А в самом начале июня из вод в районе портала показались сразу две головы. Одна принадлежала Смелкову, а вторая относительно лысая, мужчине преклонного возраста, представившегося, после того как пришел в себя, дядей Васей. А, надо сказать, что в себя приходил он довольно долго. И то, если молодежь в лице Сереги, адаптировалась пару дней, то дяде Васе понадобилось в два раза больше. Но в конце концов доброжелательное отношение и калорийное питание с неограниченным количеством вина сделали свое дело. А потом дядя Вася взялся за работу. Юрка сказал, что он его для этого и пригласил. В смысле, как энтузиаста сада и огорода. Бобров, помня расклад подачам, прикупил участок в Стрелецкой балке. Дядя Вася, когда ему сообщили, что это все его, ажно затрясся. И пошло. Сеяться и сажать было поздновато, но дядя Вася рискнул. И не прогадал. И по осени результаты его деятельности были на столе. Обитатели поместья сперва отнеслись с недоверием к неизвестным плодам, все-таки картошка, помидоры и кукуруза должны были дожидаться Колумба, но потом распробовали и убедились, что шеф и присные его говорят истинную правду. А гранд-шеф-повариха Ефимия сходу стала придумывать новые кулинарные шедевры. Серега, спевшись с Никитосом, попытался было ввести явочным порядком прогрессорство, продавая заморский овощ на рынках города, но Бобров прогрессоров жестко обломал, заявив, что овощи только для немцев, пардон, для обитателей поместья. А все прочие пусть дожидаются Колумба. Ежели, конечно, Никитос желают, то пусть едят в усадьбе от пуза. Ему даже с собой завернут. Но, если вздумает продавать через свою лавку, тут его торговле и кирдык. Причем довели это через Элину, чтобы, значит, Никитосу доходчивей было. И ведь подействовало.





Но дядя Вася основные свои огородные бонусы стал получать только осенью, а вот в конце лета произошло еще одно эпохальное событие — на воду спустили первый корабль новой серии, построенный на переоборудованной верфи. Корабль с легкой руки Ефимии стал называться «Трезубец Посейдона» и представлял из себя помесь купеческого судна и триеры (но только без традиционных весел) вполне уже приличных размерений. Плавая на таком корабле, Вован собирался и вовсе игнорировать пиратов, а при случае даже задать им хорошую трепку. Когда страсти, связанные со спуском и достройкой чудного корабля немного поутихли, оказалось, что Бобров прикупил соседний участок и теперь его владения (если формально, то Никитоса) простирались от правого мыса Стрелецкой бухты до конца дяди Васиного огорода. Бобров сразу почувствовал себя латифундистом и олигархом. Андрей тут же принялся переделывать новые виноградники в соответствии со своими понятиями, почерпнутыми из библиотечных материалов по виноградарству и виноделию и, похоже, серьезно задумался над монополией.

Осень вообще была богата на события.

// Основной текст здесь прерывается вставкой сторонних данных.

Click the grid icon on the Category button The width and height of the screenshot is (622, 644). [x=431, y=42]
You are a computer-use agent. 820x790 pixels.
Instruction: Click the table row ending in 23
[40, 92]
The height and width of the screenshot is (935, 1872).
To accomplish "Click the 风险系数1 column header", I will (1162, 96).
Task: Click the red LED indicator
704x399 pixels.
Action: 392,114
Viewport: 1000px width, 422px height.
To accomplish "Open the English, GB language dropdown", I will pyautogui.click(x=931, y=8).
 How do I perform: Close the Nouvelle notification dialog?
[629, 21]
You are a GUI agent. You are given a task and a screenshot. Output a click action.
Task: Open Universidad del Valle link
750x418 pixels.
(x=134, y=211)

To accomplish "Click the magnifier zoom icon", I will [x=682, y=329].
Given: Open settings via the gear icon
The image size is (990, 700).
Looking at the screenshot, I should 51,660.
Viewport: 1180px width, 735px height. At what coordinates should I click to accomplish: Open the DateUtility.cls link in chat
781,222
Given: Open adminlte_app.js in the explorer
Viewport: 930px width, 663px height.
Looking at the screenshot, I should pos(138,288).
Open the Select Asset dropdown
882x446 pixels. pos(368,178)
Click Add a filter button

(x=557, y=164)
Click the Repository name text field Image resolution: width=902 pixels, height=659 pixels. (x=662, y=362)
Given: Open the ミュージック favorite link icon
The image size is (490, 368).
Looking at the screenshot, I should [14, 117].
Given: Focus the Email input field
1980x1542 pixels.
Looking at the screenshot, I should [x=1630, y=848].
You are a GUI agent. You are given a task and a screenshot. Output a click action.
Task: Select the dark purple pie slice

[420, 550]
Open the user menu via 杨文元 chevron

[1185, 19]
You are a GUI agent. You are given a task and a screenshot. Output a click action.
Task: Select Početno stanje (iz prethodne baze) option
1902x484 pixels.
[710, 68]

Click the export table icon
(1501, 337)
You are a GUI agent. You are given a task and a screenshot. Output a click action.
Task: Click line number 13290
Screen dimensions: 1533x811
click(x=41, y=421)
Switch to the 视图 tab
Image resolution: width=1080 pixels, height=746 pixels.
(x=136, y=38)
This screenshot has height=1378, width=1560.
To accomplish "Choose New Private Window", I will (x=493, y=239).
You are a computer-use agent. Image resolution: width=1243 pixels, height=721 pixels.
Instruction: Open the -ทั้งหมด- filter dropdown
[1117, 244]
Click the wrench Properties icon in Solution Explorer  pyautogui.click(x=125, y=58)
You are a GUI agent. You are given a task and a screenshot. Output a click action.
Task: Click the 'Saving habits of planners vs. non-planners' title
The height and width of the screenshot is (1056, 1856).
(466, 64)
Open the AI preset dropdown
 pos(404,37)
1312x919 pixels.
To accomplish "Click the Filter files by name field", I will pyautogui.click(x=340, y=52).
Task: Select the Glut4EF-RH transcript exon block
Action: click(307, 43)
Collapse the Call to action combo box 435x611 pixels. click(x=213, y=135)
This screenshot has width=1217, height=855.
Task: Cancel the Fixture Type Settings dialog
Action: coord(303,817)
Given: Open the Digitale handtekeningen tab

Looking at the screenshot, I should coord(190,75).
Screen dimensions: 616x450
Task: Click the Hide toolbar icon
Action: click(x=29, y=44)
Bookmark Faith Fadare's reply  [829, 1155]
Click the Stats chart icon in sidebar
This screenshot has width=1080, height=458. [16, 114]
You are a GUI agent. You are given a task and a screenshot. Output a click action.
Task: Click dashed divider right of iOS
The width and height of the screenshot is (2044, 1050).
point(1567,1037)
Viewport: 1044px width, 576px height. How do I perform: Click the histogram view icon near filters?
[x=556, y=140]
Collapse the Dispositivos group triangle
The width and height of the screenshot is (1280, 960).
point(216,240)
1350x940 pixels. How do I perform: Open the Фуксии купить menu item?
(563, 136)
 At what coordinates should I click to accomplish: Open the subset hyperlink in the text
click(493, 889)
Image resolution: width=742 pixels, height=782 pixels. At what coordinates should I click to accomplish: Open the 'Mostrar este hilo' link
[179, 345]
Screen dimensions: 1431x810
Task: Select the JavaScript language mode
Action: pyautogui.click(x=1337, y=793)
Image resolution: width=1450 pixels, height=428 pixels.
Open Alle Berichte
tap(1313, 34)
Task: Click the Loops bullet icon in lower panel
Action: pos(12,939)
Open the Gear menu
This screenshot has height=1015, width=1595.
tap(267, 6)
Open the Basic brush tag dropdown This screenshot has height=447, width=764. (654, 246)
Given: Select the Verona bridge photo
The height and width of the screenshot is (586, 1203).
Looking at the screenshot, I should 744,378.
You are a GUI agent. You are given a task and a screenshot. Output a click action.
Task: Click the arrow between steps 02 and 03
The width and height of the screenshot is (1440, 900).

Именно в эту осень поместье обзавелось молочно-товарной фермой со своей заведующей Млечей, которая, едва выбившись из рабского статуса, сразу же вступила в конфронтацию с Андреем по поводу пастбища. А меню завтраков, обедов и ужинов разнообразилось сметаной, простоквашей, творогом и сливочным маслом. Вернувшийся же из дальних странствий Вован, отведав вареники со сметаной, не мог не влюбиться по уши в хрупкую девочку — королеву молока и молочных продуктов. В это же время специалист по бочкотаре — Серега, не без дурного влияния Боброва, занявшись изготовлением овощных и фруктовых консервов, открыл еще одну статью дохода. И еще один ручеек серебра потек в подвалы усадьбы. Поместье становилось неприлично богатым и хоть это старались не афишировать, все равно на предмет устройства в него на работу стояло сразу несколько очередей: на виноградники, на огород (и откуда только прослышали), в войско, на корабли, в промышленный кластер и наконец, в усадьбу (хоть уборщиком). В связи с расцветом сельского хозяйства и ремесел народ охотно брали, отдавая предпочтение все-таки бывшим рабам из отдаленных местностей севера и северо-запада. На рабском рынке были прикормленные люди, которые немедленно сообщали о появлении перспективного товара и даже могли рекомендовать купцам придержать его до приезда представителей поместья. И купцы, что интересно, слушались. А попробуй, не послушайся — кому потом жаловаться.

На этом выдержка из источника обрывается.